To supplement the SLR, a targeted review of relevant websites (the US Food and Drug Administration) and conferences (2020 American Society of Clinical Oncology [ASCO], 2020 European Hematology Association [EHA]), which were hosted after the June 2020 SLR search date, was conducted to ensure the most up-to-date and relevant studies were included.
Eligibility criteria
To be included in the present analysis, all studies were required to be peer-reviewed manuscripts or conference abstracts of multi-arm Phase II/III RCTs or observational studies that included patients ≥18 years with a diagnosis of RRMM with ≥1 prior line of therapy who received one of the following interventions: bortezomib, lenalidomide, and dexamethasone (VRd); elotuzumab, lenalidomide, and dexamethasone (ERd); carfilzomib, lenalidomide, and dexamethasone (KRd); daratumumab, lenalidomide, and dexamethasone (DRd); lenalidomide and dexamethasone (Rd); dexamethasone (Dex); pomalidomide and dexamethasone (Pom-dex); bortezomib monotherapy (V); bortezomib and dexamethasone (Vd); panobinostat, bortezomib, and dexamethasone (PVd); pomalidomide, bortezomib, and dexamethasone (PomVd); selinexor, bortezomib, and dexamethasone (SVd); daratumumab, bortezomib, and dexamethasone (DVd); carfilzomib and dexamethasone (Kd); carfilzomib, dexamethasone, and daratumumab (KdD); isatuximab, carfilzomib, and dexamethasone (IsaKd); ide-cel; bb2121; and BM. In addition, studies were required to have results on ≥1 of the following efficacy outcomes: overall survival (OS), progression-free survival (PFS), or overall response rate (ORR).
Statistical analysis
Network meta-analysis
In the NMA, the latest results of the TOURMALINE-MM1 trial (NCT01564537; final data cut-off for OS [median follow-up 85 months] and second interim analyses for PFS and ORR [median follow-up 23 months]) and the final results of the TOURMALINE-MM1 China Continuation study (median follow-up: OS, 20 months; PFS, 7 months) comparing IRd vs.
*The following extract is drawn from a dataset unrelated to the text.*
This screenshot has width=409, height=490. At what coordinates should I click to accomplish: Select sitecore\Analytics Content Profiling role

Rd were used to perform an indirect comparison of IRd against other treatments of interest. All outcomes were analyzed with a fixed-effects Bayesian NMA using Markov Chain Monte Carlo simulation technique with up to 20,000 iterations. A fixed-effects NMA model was used due to sparse networks (few edges in the networks were supported by evidence from >1 study). Hazard ratios (HRs) for PFS and OS and odds ratios (ORs) for ORRs from included studies were used as inputs for the NMA. When PFS was not reported, time to progression (TTP) was used as a proxy. The comparative estimates were summarized using the posterior median HRs for PFS and OS, or ORs for ORR between IRd and other treatments, as well as the associated 95% credible intervals (CrIs).
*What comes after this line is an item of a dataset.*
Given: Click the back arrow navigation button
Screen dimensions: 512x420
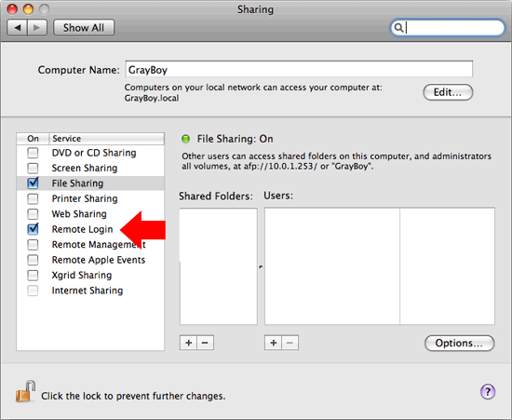Looking at the screenshot, I should 18,28.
All analyses were implemented using the statistical software R 3.0 and JAGS and OpenBUGS software packages. All codes were based on the 2011 NICE Decision Support Unit Technical Support Document 2 by Dias et al. [Citation13].
Analyses in the extended network and subgroups
The NMA base case analysis only included peer-reviewed RCTs. Additional analyses, based on an extended network including both RCTs and observational studies, were conducted to assess the applicability of the base case findings beyond the clinical trial setting.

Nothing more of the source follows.